#### PAGE EXTRACT

For me personally, working asynchronously has meant taking meetings out of the calendar and letting people contribute when they have time.

For example, before I joined my current company we had a Change Advisory Board (CAB) process where every fortnight there was a meeting with all the engineering team leads, department heads, product owners, relevant developers and the CTO to look at any change that anyone wanted to deploy to a production environment. 

As you might guess this meant that even if something was completed 5 minutes after the meeting it couldn't even be considered for release until the next meeting, although there were provisions for emergency CAB (ECAB) meetings, but you still had to get a number of people into a meeting to discuss the deployment and get sign off from specific individuals.

When I joined the company I implemented a Change Request (CR) board in JSM which included custom fields to answer any of the questions that were typically asked at a CAB meeting (e.g. has this been tested, and if so where are the test results, or what is the consequence of not releasing this feature now?)  When something was ready to be released, all the developer had to do was go to a portal and fill in a few details then click submit.

#### WHAT TO DO
(A) In the passage on asynchronous work, why did the Change Request board in JSM include custom fields? Answer in one to three sentences.
(B) Extend the passage on asynchronous work, picking up after its final sentence.
The rows after this point have no connection to the passage on asynchronous work.

#### DATA EXTRACTS
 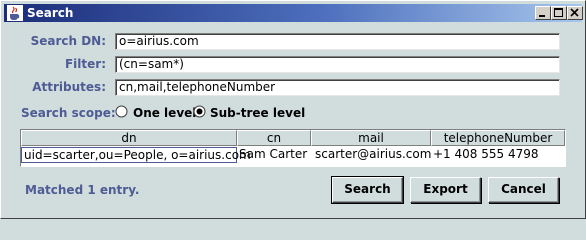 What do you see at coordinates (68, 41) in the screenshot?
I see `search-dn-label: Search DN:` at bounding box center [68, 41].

---

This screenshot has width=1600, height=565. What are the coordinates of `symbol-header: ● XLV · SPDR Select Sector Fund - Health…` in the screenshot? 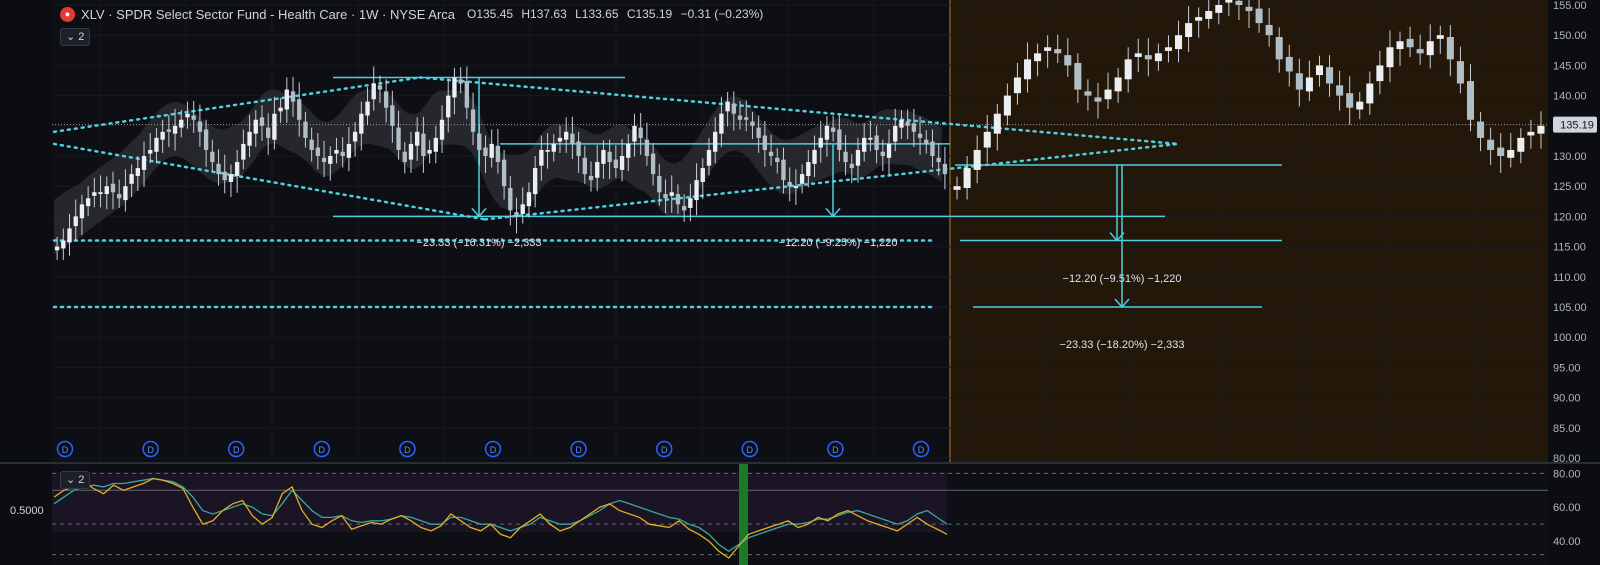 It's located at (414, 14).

#### ANSWER LIST
(A) The custom fields were there to answer the questions usually asked at a CAB meeting. Examples were whether the change had been tested, where the test results were, and what the consequence of not releasing the feature now would be.

(B)
The process after that was automated; depending on which system the change was for relevant approver groups were added, a notification to a shared Teams chat was sent out and emails were sent to the approvers.  Depending on when people checked their notifications we could get an approval within minutes.

In fact an ECAB CR was raised just after I wrote this; the 3 necessary approver roles approved it and it was fully completed and verified within 27 minutes of us being aware there was an issue that needed fixing

We are in the process of automating this even further so that when a pull request is approved in Github the CR is automatically created in JSM, although the developer still has to fill in some of the fields before it can be submitted.

Unfortunately we are currently working with a supplier who uses weekly CAB meetings and is unable to comprehend going async for anything!